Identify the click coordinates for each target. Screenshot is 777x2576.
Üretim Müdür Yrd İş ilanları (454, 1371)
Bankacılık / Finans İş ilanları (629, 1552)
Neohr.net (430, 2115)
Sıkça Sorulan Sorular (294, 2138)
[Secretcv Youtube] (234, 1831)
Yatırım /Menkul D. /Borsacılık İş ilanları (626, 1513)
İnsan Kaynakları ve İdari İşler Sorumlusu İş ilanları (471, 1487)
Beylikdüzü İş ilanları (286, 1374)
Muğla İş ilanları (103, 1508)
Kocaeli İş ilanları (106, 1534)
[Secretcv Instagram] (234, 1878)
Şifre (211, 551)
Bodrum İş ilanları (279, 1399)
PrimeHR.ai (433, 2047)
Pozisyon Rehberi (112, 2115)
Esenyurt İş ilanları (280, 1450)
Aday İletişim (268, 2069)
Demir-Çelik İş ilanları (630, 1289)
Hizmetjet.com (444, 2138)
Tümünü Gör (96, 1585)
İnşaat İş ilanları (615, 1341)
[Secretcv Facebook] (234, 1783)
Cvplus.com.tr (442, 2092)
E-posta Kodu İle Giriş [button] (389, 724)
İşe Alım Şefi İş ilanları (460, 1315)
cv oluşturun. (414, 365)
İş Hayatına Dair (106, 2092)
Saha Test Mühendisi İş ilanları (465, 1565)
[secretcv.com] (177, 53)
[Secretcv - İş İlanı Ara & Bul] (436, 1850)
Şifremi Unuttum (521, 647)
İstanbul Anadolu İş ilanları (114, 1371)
=-=-=
Instructions for the task: Using the listing above, return exactly, and only, the lines from the one that contains "Esenyurt İş ilanları (280, 1450)" through its last line, both included.

Your response:
Esenyurt İş ilanları (280, 1450)
Aday İletişim (268, 2069)
Demir-Çelik İş ilanları (630, 1289)
Hizmetjet.com (444, 2138)
Tümünü Gör (96, 1585)
İnşaat İş ilanları (615, 1341)
[Secretcv Facebook] (234, 1783)
Cvplus.com.tr (442, 2092)
E-posta Kodu İle Giriş [button] (389, 724)
İşe Alım Şefi İş ilanları (460, 1315)
cv oluşturun. (414, 365)
İş Hayatına Dair (106, 2092)
Saha Test Mühendisi İş ilanları (465, 1565)
[secretcv.com] (177, 53)
[Secretcv - İş İlanı Ara & Bul] (436, 1850)
Şifremi Unuttum (521, 647)
İstanbul Anadolu İş ilanları (114, 1371)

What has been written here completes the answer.